Find each line below that includes "Suivez", then copy it.

Records from a collection:
========

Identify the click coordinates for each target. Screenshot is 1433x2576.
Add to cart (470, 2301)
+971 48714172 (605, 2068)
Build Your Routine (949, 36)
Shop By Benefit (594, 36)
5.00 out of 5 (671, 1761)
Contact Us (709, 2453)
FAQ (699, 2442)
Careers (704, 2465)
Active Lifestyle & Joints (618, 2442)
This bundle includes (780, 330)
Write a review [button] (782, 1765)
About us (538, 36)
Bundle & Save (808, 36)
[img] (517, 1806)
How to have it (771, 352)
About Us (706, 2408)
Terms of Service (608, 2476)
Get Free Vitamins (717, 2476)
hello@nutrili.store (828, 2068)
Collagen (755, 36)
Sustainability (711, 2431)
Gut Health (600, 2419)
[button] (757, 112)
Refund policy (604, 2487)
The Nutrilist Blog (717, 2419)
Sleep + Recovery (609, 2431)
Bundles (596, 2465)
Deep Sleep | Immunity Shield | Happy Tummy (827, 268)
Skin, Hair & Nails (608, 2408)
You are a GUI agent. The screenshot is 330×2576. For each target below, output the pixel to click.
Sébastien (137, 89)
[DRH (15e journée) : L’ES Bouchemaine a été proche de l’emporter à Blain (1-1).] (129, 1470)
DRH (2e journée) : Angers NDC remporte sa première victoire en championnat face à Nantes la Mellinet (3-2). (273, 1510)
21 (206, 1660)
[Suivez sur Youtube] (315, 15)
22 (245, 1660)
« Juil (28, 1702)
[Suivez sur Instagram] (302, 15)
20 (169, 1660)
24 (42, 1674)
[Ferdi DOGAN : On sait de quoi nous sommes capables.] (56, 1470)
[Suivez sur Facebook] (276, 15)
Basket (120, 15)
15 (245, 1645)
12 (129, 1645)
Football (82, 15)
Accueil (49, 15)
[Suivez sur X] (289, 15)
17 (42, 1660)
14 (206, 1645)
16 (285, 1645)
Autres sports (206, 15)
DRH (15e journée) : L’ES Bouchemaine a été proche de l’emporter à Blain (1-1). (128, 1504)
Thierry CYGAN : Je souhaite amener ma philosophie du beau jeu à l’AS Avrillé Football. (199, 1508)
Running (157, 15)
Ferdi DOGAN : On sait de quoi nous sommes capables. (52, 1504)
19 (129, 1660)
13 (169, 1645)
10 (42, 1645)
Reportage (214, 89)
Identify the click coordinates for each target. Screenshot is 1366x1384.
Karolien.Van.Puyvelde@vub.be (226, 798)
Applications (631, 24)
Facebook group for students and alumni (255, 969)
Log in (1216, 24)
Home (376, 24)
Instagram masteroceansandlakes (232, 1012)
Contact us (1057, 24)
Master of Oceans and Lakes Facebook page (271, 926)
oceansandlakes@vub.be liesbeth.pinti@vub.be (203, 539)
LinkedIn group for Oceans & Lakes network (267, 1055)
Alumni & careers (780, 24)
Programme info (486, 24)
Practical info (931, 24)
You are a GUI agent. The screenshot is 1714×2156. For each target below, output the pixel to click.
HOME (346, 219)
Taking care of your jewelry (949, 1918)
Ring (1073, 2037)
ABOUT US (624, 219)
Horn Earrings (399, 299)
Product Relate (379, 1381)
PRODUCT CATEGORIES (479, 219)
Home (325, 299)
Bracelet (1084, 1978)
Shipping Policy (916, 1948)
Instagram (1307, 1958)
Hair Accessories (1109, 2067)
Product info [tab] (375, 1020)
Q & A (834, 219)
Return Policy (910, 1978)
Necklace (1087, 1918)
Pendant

========

Written answer:
[Suivez sur Youtube] (315, 15)
[Suivez sur Instagram] (302, 15)
[Suivez sur Facebook] (276, 15)
[Suivez sur X] (289, 15)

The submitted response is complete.